Fotometrie: De kwantitatieve meting van lichtniveaus en -verdeling.

Fotocel: Een apparaat dat automatisch de helderheid van een armatuur verandert in reactie op het omgevingslicht eromheen.

Woordenlijst van verlichtingstermen 11

 

Q

Kwaliteit van het licht: Een subjectieve maatstaf van de positieve en negatieve punten van een verlichtingsinstallatie.

 

R

reflectoren: Optiek die licht controleert door middel van reflectie (met behulp van spiegels).

Refractor (ook wel lens genoemd): Een optisch apparaat dat licht regelt met behulp van breking.

 

S

Semi-afgesneden armatuur: Volgens de IES, "Intensiteit boven 90 graden horizontaal is niet meer dan 5% en bij 80 graden of hoger niet meer dan 20%".

Afscherming: Een ondoorzichtig materiaal dat de lichttransmissie blokkeert.

Hemelgloed: Een diffuus, verstrooid licht in de lucht veroorzaakt door verstrooide lichtbronnen vanaf de grond.
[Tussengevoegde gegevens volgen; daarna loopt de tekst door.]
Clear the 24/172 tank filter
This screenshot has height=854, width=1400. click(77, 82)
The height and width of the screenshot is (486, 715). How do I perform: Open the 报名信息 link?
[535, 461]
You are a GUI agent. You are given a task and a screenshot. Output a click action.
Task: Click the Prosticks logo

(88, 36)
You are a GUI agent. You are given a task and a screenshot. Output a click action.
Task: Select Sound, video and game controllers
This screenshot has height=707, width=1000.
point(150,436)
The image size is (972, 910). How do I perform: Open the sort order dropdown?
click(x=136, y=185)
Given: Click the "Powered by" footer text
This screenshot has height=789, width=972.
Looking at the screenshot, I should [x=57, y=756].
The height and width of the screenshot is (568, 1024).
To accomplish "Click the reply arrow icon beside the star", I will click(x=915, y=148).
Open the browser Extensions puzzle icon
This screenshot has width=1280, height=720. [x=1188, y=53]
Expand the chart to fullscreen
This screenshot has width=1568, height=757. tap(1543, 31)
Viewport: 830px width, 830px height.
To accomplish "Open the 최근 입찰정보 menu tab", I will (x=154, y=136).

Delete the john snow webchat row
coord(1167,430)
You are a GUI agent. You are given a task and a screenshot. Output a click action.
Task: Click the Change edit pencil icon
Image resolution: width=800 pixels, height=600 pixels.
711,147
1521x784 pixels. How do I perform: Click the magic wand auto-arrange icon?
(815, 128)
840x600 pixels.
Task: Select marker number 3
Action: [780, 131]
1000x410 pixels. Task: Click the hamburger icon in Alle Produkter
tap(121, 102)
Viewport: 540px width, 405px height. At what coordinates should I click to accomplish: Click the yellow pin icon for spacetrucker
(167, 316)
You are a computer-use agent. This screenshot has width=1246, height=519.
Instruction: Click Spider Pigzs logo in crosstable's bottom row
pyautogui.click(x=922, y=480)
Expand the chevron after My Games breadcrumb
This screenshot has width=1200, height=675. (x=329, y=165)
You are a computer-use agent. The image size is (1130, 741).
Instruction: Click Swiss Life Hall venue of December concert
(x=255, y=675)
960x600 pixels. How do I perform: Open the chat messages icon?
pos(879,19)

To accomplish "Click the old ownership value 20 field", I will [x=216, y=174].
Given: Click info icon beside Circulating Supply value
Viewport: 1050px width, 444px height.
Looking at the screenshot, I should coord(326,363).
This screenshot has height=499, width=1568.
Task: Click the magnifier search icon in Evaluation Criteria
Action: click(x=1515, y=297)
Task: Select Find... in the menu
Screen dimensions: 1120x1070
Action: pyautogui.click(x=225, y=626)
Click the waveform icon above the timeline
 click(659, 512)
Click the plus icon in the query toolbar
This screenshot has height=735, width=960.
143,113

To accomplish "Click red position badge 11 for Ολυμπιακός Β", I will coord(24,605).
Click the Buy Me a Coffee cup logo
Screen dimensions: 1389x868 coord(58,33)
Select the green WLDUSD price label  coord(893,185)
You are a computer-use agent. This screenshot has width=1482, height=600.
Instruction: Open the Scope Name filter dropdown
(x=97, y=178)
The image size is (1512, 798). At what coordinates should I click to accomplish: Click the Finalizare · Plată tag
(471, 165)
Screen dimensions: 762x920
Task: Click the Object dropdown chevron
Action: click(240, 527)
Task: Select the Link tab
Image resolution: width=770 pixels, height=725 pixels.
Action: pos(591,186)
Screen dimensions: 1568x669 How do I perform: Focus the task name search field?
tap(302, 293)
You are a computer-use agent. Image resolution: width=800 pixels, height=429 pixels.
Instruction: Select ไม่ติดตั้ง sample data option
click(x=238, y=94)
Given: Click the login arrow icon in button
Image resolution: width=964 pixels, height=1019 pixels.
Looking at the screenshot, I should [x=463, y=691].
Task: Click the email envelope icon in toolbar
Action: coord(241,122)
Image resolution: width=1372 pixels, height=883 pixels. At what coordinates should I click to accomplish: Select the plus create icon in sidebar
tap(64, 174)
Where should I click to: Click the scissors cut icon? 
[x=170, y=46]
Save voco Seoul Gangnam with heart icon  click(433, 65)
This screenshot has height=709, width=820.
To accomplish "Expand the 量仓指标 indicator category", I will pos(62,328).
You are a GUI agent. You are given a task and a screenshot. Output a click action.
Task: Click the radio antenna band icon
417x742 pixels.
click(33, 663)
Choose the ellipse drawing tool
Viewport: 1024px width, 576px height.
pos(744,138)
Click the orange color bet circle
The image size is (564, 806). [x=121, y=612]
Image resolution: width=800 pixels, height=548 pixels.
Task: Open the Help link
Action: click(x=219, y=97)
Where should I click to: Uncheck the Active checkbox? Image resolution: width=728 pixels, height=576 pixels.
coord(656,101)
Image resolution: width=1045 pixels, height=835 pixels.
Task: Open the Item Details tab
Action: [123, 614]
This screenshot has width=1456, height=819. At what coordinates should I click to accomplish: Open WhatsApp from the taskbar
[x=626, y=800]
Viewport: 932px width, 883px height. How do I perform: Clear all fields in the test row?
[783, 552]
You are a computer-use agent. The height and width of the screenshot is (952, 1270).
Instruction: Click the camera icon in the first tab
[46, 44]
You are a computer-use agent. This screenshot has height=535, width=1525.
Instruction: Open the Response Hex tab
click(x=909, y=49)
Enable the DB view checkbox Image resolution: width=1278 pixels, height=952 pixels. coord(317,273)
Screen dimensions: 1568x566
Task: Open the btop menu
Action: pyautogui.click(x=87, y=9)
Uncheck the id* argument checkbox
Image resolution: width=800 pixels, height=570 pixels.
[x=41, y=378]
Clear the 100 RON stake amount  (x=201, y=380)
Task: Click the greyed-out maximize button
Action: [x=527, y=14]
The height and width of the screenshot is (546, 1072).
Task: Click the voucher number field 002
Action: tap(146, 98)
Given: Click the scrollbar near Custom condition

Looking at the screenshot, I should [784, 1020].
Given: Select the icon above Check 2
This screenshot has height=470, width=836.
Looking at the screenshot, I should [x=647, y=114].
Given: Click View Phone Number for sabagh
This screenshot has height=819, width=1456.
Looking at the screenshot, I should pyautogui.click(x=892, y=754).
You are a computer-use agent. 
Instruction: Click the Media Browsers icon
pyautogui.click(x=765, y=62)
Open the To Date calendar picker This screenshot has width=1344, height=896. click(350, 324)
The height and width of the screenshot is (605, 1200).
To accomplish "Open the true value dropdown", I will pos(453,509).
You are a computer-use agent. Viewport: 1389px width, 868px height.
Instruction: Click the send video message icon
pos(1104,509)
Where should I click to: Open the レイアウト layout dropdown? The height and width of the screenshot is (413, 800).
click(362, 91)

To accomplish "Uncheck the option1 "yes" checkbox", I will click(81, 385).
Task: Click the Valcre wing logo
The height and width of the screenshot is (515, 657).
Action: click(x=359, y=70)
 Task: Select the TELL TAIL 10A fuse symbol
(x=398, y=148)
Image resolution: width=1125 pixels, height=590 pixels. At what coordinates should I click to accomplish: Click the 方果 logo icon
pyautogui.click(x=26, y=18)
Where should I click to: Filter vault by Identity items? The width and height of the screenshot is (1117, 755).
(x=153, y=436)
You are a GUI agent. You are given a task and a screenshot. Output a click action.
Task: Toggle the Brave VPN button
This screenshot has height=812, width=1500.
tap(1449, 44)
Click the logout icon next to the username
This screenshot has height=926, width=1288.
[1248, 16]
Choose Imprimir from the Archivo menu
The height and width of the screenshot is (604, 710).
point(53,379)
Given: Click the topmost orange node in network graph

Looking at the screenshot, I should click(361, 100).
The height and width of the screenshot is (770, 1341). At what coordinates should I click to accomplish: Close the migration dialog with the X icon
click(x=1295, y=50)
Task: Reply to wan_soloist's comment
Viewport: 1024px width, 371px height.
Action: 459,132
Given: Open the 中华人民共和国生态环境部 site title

Bronintensiteit: Dit is de intensiteit van elke bron, in de richting die opdringerig kan zijn en buiten het te verlichten gebied.

Schijnwerper: Een verlichtingsarmatuur die is ontworpen om een ​​goed gedefinieerd, klein gebied te verlichten.

Verdwaald licht: Licht dat wordt uitgestraald en buiten het gewenste of benodigde gebied valt.Lichte overtreding.

Woordenlijst van verlichtingstermen 12 

 

T

Taakverlichting: Taakverlichting wordt gebruikt om specifieke taken te verlichten zonder een heel gebied te verlichten.

 

U

Ultraviolet licht: Een vorm van elektromagnetische straling met golflengten tussen 400 nm en 100 nm.Het is korter dan zichtbaar licht, maar langer dan röntgenstralen.

 

V

Sluierluminantie (VL): Een luminantie die wordt geproduceerd door heldere bronnen die bovenop het beeld van het oog worden geplaatst, waardoor contrast en zichtbaarheid worden verminderd.

Zichtbaarheid: Waargenomen door het oog.Effectief zien.Het doel van nachtverlichting.

 

W

Wallpack: Een armatuur die meestal aan de zijkant of achterkant van een gebouw wordt bevestigd voor algemene verlichting.

 

X

 

Y

 

Z

Zenit: Een punt "boven" of direct "boven", een bepaalde locatie op een denkbeeldige hemelbol.